Concerning Hale, Martin notes that he was executed as a spy on Long Island, in 1776, "without shadow of a trial; denying him the use of a Bible or the assistance of a clergyman in his last moments, and destroying the letters he had written to his widowed mother and other relations.
André, on the other hand and according to Martin, was brought to headquarters, "where he was examined, condemned and executed". He continues: "He was an interesting character. There has been a great deal said about him, but he was but a man, and no better, nor had he better qualifications than the brave Captain Hale, whom the British commander caused to be executed as a spy." He reports that André was afforded "every indulgence allowed him that could be granted with propriety".
Martin closes the book on the matter with a harsh, "[L]et all who pity André so much, look at it and be silent."
Reading the quick account from a soldier who himself laid eyes on André is chilling.

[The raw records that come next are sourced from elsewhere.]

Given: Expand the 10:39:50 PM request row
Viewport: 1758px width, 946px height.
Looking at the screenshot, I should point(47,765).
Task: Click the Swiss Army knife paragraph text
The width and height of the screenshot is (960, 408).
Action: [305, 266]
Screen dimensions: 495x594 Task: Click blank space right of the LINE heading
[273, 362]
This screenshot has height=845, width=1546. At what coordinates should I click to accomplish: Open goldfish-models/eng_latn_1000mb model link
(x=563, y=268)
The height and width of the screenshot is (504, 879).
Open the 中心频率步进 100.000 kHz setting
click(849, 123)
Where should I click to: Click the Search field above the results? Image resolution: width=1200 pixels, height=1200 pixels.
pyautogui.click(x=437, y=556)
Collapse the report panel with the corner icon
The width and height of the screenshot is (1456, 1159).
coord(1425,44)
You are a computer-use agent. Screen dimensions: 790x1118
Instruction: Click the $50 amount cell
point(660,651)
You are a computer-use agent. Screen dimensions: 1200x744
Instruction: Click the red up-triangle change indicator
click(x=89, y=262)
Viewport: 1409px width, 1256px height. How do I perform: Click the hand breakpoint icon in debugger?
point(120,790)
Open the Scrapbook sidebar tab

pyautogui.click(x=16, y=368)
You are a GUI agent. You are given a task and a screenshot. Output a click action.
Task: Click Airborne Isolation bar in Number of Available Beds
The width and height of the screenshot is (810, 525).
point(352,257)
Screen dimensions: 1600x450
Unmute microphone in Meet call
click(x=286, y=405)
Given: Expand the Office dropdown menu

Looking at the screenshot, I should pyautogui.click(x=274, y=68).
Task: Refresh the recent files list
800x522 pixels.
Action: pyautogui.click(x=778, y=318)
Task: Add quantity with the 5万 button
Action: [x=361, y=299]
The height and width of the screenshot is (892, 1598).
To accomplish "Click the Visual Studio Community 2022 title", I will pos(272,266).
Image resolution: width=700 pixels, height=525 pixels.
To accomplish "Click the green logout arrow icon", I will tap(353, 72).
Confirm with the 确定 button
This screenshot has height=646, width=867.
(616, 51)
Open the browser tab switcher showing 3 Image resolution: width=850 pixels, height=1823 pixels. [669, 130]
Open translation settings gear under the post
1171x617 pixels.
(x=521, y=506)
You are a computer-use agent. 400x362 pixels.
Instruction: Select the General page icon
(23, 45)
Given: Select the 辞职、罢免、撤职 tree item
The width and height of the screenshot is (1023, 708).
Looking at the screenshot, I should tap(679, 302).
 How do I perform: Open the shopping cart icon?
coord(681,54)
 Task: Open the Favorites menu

With some four years separating the two executions, much had changed in the war. With some 240 years passing between then and now, it is interesting to consider the decisions that were made so long ago.
As Joseph Plumb Martin notices, each "but a man, and no better". That includes the lowest private to the highest general. I continue to discover that even the men and women we regard as our heroes are greatly flawed and make mistakes, and I cannot imagine the torments they must have experienced that caused history to unfold in just the manner that it did. We do well to recognize that the same is true of today's leaders and citizens are faced with the same hard choices. They, too, deserve our patience and support to make the best ones for our time.